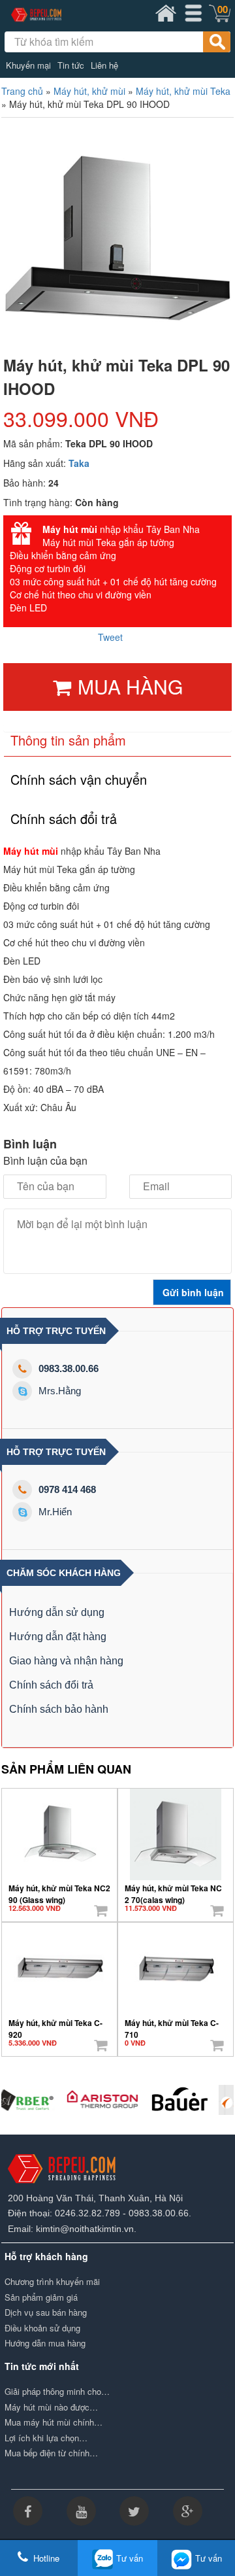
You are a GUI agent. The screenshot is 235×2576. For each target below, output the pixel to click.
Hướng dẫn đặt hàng (57, 1636)
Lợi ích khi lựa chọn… (46, 2438)
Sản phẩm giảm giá (41, 2297)
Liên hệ (104, 65)
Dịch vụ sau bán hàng (46, 2312)
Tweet (110, 637)
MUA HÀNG (130, 686)
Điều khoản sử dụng (42, 2328)
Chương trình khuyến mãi (52, 2282)
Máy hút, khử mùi (89, 90)
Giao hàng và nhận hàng (66, 1660)
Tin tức (70, 65)
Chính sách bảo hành (58, 1709)
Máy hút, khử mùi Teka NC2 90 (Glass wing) (59, 1889)
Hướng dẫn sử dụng (56, 1612)
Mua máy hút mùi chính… (53, 2422)
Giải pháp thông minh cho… (57, 2391)
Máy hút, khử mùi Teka (183, 90)
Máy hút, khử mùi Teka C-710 (172, 2024)
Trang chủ (22, 90)
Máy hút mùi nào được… (51, 2407)
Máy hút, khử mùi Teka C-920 (55, 2024)
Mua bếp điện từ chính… (51, 2453)
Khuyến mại (28, 65)
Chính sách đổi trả (51, 1685)
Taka (79, 463)
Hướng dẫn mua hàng (45, 2343)
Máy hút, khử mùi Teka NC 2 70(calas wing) (173, 1889)
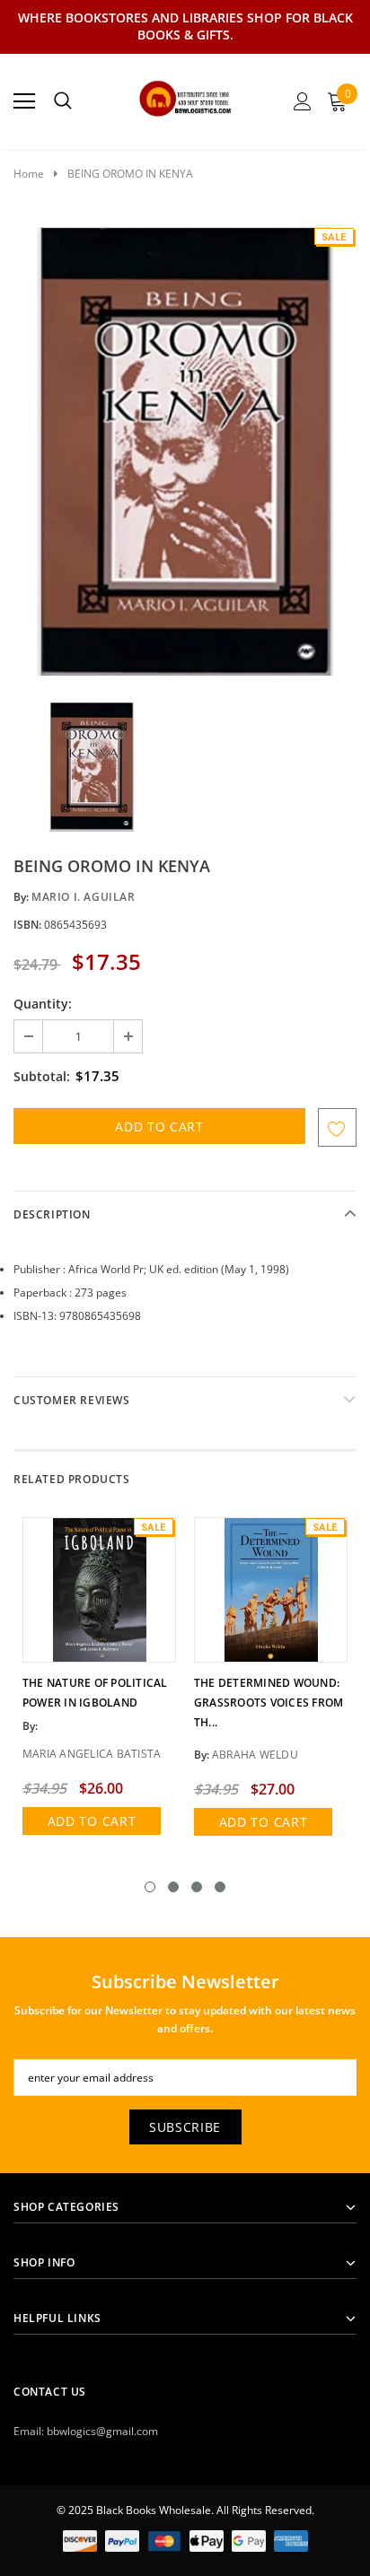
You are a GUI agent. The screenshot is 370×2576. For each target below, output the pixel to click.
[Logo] (185, 96)
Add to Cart (92, 1820)
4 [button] (220, 1887)
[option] (185, 451)
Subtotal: (41, 1076)
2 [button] (173, 1887)
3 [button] (196, 1887)
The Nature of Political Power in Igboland (95, 1692)
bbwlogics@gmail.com (102, 2431)
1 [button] (150, 1887)
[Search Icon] (63, 101)
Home (28, 173)
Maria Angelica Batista (91, 1753)
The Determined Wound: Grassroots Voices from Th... (268, 1702)
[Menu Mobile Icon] (24, 101)
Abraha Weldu (255, 1754)
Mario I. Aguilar (83, 896)
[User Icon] (303, 101)
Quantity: (42, 1003)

________________________________________

** Assigned task **
The expected answer is each line of the records above that includes the string "wing".

** Written response **
Máy hút, khử mùi Teka NC2 90 (Glass wing) (59, 1889)
Máy hút, khử mùi Teka NC 2 70(calas wing) (173, 1889)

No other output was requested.